Trump, il nuovo discorso a Mar-a-Lago: dove muore l’etica politica. E tremano i diritti

Nel corso del suo ultimo intervento pubblico, il tycoon non ha escluso nuove invasioni militari

di MARCO PILI
8 gennaio 2025
Il neoeletto presidente degli Stati Uniti, Donald Trump (ANSA)

Il neoeletto presidente degli Stati Uniti, Donald Trump (ANSA)

Mala tempora currunt, avrebbero detto gli antichi. Donald Trump ha vinto le elezioni, diciamo oggi. Ancora una volta, infatti, il neo-eletto presidente degli Stati Uniti si è lasciato andare ad un discorso tanto imprevedibile quanto inverosimile. Una caratterizzazione, quest’ultima, che si spera non venga mai invertita, ma sulla quale si hanno sempre meno certezze.

È da settimane, infatti, che i tam-tam di guerra si susseguono da Washington a Mar-a-Lago, in Florida, luogo ormai arcinoto per ospitare una delle ville del tycoon, recentemente rieletto a vertice della stanza dei bottoni più potenti al mondo. Una posizione per la quale, auspicabilmente, il profilo dell’occupante dovrebbe essere di altissimo livello. Ma tra un vertice informale con Giorgia Meloni e un consiglio fuoriuscito direttamente dalla bocca di Elon Musk, non sembra essere proprio questo il caso.

Negli Stati Uniti, come sottolineato da Alan Friedman una volta consolidatosi il risultato elettorale, sta prendendo piede una vera e propria oligarchia, con Elon Musk figliol prodigo di un tandem elettorale che promette battaglia su tutti i fronti possibili e – non – immaginabili. È così che, dopo le stoccate ai Paesi Nato come, ad esempio, la Danimarca, nei confronti della quale il futuro Potus ha ipotizzato azioni militari al fine di ottenere il controllo della Groenlandia, non sono certo mancate le minacce nei confronti dei panamensi e dell’omonimo canale. Pretese di espansione imperiale alle quali hanno fatto eco la rinnovata intenzione di abbandonare l’Ucraina a combattere l’invasore russo, il rendere la striscia di Gaza “un inferno” dopo l’insediamento del 20 gennaio e il non rispettare l’attuazione dell’art.5 dello statuto Nato se gli stati membri non dovessero raggiungere l’allocazione del 5% del Pil per le spese militari.

Prospettive che potrebbero infiammare ancor più un contesto internazionale già a pezzi, macchiato da conflitti, stragi e migliaia di morti civili innocenti. E il rinnovato e rafforzato populismo d’oltreoceano rischia, così come nel 2016, di riservare conseguenze spiacevoli a tutti e tutte coloro che si districano nella società civile. Nelle stesse ore del discorso di Mar-a-Lago, non a caso, Mark Zuckerberg ha esplicitato la sua volontà di avversare le “restrittive”, si fa per dire, maglie del fact-checking imposte dall’amministrazione Biden e, in modo ben più consistente, dall’Unione Europea, sposando la linea della disinformazione.

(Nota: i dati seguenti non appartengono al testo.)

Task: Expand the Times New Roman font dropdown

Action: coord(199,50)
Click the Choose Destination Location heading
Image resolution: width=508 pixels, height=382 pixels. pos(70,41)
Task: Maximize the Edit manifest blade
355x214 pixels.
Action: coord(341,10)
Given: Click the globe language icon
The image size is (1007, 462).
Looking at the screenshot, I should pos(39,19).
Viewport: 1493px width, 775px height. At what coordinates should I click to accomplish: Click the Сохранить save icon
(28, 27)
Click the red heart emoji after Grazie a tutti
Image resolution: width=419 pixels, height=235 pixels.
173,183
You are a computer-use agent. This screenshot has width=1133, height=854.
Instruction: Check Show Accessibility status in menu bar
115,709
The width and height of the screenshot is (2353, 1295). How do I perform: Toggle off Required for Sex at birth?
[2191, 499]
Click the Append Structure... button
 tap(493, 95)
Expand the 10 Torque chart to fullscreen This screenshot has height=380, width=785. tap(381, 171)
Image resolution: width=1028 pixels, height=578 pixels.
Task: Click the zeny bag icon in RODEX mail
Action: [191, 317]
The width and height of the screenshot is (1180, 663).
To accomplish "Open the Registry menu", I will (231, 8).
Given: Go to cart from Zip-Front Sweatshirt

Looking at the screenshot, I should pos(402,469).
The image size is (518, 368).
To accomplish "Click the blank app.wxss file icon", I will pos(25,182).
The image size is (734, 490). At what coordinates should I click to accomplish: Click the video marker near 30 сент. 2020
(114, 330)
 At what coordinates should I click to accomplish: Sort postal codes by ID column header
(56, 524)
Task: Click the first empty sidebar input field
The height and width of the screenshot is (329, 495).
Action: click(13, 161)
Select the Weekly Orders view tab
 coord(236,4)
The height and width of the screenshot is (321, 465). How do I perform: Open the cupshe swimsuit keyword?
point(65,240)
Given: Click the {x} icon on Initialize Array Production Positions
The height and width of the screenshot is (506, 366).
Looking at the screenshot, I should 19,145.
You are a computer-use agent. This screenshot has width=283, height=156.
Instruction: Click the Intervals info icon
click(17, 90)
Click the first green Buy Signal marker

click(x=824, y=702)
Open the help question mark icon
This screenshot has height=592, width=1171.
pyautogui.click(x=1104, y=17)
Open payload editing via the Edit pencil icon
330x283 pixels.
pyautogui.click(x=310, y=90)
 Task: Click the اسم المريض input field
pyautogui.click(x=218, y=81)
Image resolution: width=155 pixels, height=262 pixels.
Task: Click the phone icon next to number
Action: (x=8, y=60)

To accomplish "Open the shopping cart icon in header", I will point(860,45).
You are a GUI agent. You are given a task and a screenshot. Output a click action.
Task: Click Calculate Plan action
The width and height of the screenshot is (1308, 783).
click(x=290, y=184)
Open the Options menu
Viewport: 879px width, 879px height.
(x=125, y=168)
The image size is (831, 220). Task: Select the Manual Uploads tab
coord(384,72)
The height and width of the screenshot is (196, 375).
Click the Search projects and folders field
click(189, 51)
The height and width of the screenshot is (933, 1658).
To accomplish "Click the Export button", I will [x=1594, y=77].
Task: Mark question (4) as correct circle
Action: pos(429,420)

È così che il Golfo del Messico è stato immediatamente “rinominato” Golfo d’America, per ordine impartito dallo stesso Trump, e che il suo braccio destro, Musk, ha ipotizzato un ulteriore intervento militare nel Regno Unito per “liberare il paese da un governo terrorista”. Ciò che è certo è che, nei prossimi anni, occorrerà lottare ancor più per diritti i quali, fino ad oggi, consideravamo assodati.